Здесь проявилась черствость и жестокость правды, ибо Гоголь был прав: Данилевский все еще метался по жизни, не найдя ни службы, ни призвания, ища опору и место свое, Гоголь давно выбрал и шел по своей дороге.
Все это было и раньше, но тогда Гоголь был милостив, он молчал или делал вид, что различия нет, что юность и воспоминания скрепляют их, что узы те неразрывны. Единственное, что скрашивало жестокость высказанного, — это искренность и сознание того, что Данилевский выдержит, что, обидевшись, он не до конца поймет, что сказал ему в приступе откровенности Гоголь.
Гоголь жаждал любви, любовь толкала его на узнавание (и высказывание) всей правды. Но в требовательности своей, не подготовленной никаким переходом в отношениях с другими людьми, он терял нежность. Получалось несправедливо. «Ты должен съежиться...», «одеваться ты должен скромно...», «ты не должен ни чуждаться света, ни входить в него», «ты должен сохранить всегда и везде независимость лица своего», «ты должен пренебречь многими мелочами», «ты должен быть теперь нараспашку в письмах со мною... со всей скукой, ленью, с заспанной наружностью...», «даю тебе одно из правил...», «отовсюду... я буду посылать к тебе слово...», «мудростью небес вложено мне в душу» познание.
Так может писать седовласый учитель своему бывшему ученику, поживший наставник подопечному, но не одногодок одногодку, приятель приятелю, земляк земляку. Увлечение, увлечение слышится здесь. Оно распространяется даже на письма к домашним, которые тоже теряют тепло и превращаются в списки выработанных для сестер и матери правил, а со старшей сестрой Марией, раздраженной его поучительством, Гоголь порывает. Порывает навсегда, не признав в ней сестру души своей. В своей бесконечной любви он отделяется от любви к тем, кто окружает его, кто в ней более всего нуждается, он головой любит, но сердцем не растопляется.
Прекрасные намерения и сознание обращения в новую веру не совпадают с поступками — он это понимает, он казнится этим, но гордость, гордость и увлеченность собою (и новой идеей в себе) заставляют его забывать о близких.

УСЛОВИЕ ЗАДАНИЯ =
1. Кто, согласно отрывку о Гоголе, все еще метался по жизни, не найдя ни службы, ни призвания?
2. С кем из домашних Гоголь порывает навсегда?
3. Что, по словам отрывка, заставляет Гоголя забывать о близких?

ПРЕДОСТАВЛЕННЫЕ ДАННЫЕ =
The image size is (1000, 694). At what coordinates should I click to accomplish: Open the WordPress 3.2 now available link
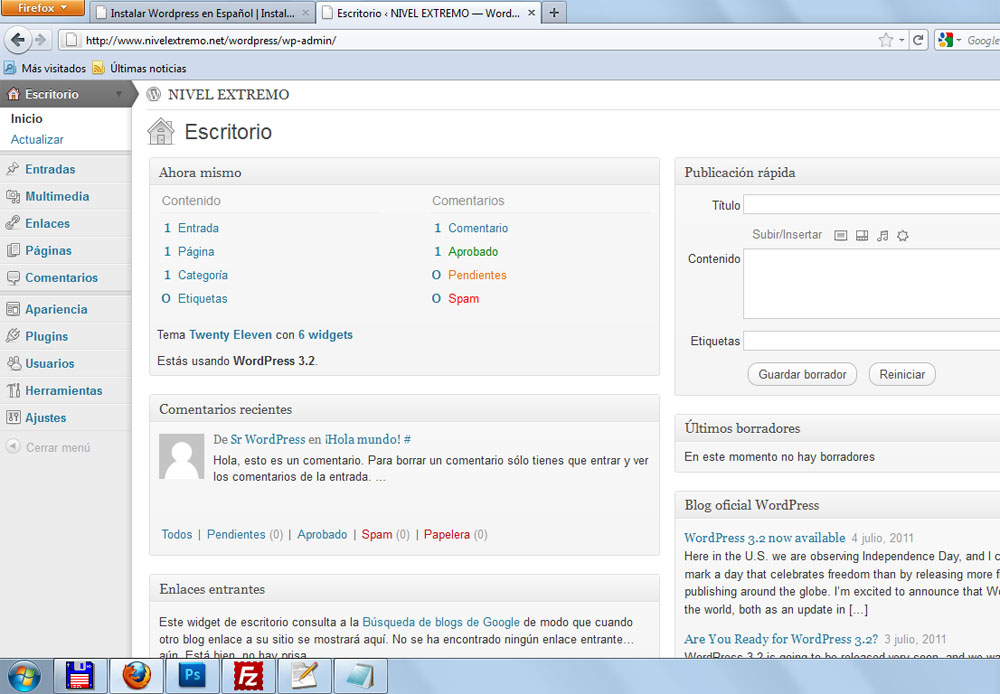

ОТВЕТ НА ЗАДАНИЕ =
1. Данилевский.
2. Со старшей сестрой Марией.
3. Гордость и увлеченность собою (и новой идеей в себе).